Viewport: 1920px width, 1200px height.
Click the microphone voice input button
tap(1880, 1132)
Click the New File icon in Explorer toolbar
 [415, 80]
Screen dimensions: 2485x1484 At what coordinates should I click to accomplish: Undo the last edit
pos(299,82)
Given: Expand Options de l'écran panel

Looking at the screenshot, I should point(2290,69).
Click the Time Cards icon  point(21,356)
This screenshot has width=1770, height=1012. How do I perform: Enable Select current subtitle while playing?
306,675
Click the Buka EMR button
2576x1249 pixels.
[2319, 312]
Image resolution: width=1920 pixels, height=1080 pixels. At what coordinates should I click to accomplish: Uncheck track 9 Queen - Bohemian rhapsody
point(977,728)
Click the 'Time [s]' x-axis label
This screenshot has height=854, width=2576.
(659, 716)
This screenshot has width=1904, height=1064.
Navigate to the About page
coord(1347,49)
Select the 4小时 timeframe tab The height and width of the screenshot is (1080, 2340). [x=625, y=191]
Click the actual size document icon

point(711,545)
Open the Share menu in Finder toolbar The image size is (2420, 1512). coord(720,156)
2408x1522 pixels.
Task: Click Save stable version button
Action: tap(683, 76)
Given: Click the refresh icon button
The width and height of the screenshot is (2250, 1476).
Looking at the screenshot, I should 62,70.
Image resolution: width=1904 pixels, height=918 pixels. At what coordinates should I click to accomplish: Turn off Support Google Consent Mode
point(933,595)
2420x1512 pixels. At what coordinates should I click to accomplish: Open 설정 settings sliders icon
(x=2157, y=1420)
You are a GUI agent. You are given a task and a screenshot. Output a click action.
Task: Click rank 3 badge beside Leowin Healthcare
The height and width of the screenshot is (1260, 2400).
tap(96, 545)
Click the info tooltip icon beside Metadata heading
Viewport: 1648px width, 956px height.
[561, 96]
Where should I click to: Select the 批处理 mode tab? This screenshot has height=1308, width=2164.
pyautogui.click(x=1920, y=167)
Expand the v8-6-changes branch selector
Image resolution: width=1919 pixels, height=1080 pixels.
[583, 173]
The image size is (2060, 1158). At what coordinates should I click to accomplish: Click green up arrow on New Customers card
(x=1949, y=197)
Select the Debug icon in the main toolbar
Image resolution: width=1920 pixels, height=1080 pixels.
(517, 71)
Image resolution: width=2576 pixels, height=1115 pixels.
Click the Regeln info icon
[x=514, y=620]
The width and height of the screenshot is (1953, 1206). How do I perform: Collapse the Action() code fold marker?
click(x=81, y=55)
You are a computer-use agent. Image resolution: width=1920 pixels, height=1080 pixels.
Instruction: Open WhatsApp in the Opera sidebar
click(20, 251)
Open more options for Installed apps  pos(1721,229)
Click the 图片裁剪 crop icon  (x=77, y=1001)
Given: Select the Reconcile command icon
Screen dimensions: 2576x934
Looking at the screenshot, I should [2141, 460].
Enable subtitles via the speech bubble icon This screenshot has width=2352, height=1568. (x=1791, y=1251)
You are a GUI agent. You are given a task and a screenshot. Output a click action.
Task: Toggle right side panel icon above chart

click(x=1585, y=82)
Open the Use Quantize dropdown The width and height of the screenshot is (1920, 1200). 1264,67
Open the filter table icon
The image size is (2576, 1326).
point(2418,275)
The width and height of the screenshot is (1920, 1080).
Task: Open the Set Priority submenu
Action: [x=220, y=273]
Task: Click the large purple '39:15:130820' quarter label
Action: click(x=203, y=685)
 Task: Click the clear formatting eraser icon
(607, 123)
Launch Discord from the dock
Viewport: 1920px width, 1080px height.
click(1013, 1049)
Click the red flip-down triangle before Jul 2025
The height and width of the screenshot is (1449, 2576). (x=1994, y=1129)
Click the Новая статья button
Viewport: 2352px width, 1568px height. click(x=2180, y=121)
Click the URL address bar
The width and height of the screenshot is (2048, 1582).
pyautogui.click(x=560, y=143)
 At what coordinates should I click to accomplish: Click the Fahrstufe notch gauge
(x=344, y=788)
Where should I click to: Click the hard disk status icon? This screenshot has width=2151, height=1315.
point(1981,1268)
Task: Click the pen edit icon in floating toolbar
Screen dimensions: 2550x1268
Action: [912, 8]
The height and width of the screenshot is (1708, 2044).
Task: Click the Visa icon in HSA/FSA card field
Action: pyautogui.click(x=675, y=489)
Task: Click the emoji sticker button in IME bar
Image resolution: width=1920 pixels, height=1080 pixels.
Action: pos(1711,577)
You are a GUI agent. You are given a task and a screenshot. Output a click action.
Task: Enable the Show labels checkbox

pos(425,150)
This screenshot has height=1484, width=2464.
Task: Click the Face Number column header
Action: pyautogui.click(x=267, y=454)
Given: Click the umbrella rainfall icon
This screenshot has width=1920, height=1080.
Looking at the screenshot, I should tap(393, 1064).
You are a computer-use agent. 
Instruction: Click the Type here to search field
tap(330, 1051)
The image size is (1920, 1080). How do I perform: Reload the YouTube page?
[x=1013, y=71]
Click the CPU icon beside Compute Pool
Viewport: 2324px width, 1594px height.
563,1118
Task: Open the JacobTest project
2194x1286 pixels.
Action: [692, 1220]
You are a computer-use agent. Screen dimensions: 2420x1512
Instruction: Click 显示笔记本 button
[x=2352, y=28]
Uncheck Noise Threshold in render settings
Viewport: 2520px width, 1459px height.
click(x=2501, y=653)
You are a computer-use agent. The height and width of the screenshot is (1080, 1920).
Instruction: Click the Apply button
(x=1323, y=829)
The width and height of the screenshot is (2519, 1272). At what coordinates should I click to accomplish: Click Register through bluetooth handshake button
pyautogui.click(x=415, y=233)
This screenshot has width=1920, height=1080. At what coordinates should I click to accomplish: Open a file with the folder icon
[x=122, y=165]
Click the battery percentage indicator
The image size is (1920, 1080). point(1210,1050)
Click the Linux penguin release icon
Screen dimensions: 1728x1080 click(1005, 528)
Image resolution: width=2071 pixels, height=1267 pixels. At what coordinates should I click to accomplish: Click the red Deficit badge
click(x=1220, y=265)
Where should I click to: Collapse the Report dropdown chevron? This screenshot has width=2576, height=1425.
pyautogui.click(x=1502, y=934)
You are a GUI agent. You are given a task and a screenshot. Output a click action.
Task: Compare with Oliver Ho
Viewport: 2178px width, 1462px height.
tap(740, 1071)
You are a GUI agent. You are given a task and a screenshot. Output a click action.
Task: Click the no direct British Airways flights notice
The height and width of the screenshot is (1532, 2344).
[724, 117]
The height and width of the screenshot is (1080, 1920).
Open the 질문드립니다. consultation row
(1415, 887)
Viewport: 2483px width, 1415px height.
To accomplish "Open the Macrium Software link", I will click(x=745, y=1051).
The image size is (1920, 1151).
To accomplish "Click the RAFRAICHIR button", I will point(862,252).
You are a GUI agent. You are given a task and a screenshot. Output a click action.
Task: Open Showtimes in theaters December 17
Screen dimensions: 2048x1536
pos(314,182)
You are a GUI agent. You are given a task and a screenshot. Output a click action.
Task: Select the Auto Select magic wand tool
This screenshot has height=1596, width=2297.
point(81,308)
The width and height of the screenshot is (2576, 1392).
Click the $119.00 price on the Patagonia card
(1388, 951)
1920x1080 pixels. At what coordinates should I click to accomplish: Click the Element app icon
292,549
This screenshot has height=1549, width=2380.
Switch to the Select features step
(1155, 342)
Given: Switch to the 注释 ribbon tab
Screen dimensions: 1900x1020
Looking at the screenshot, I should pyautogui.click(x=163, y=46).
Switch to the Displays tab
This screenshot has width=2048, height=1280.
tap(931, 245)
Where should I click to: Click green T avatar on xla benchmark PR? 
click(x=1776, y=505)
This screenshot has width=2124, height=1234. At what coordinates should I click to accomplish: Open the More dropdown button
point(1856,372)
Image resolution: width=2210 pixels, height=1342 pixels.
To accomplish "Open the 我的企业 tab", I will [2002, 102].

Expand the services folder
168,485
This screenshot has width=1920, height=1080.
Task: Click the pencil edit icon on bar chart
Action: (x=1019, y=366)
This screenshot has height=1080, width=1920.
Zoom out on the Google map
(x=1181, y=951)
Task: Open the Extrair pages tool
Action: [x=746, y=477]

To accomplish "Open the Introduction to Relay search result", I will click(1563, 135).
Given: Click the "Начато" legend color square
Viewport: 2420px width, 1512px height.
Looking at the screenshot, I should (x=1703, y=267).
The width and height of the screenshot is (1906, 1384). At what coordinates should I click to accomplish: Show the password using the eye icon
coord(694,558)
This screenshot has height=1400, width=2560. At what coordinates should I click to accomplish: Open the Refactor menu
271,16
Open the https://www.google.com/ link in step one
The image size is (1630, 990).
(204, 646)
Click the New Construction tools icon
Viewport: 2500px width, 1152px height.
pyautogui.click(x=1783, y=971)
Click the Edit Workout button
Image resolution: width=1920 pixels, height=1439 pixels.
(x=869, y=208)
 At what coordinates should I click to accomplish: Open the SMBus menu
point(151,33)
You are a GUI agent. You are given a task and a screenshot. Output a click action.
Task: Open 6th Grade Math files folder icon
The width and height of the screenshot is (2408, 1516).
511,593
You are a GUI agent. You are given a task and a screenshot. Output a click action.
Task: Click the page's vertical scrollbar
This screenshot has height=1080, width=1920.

Problem: The required output is the stretch of entries above from the line containing "Screen dimensions: 2048x1536" through the line containing "This screenshot has height=1549, width=2380.", reproduced exactly.

Solution below:
Screen dimensions: 2048x1536
pos(314,182)
You are a GUI agent. You are given a task and a screenshot. Output a click action.
Task: Select the Auto Select magic wand tool
This screenshot has height=1596, width=2297.
point(81,308)
The width and height of the screenshot is (2576, 1392).
Click the $119.00 price on the Patagonia card
(1388, 951)
1920x1080 pixels. At what coordinates should I click to accomplish: Click the Element app icon
292,549
This screenshot has height=1549, width=2380.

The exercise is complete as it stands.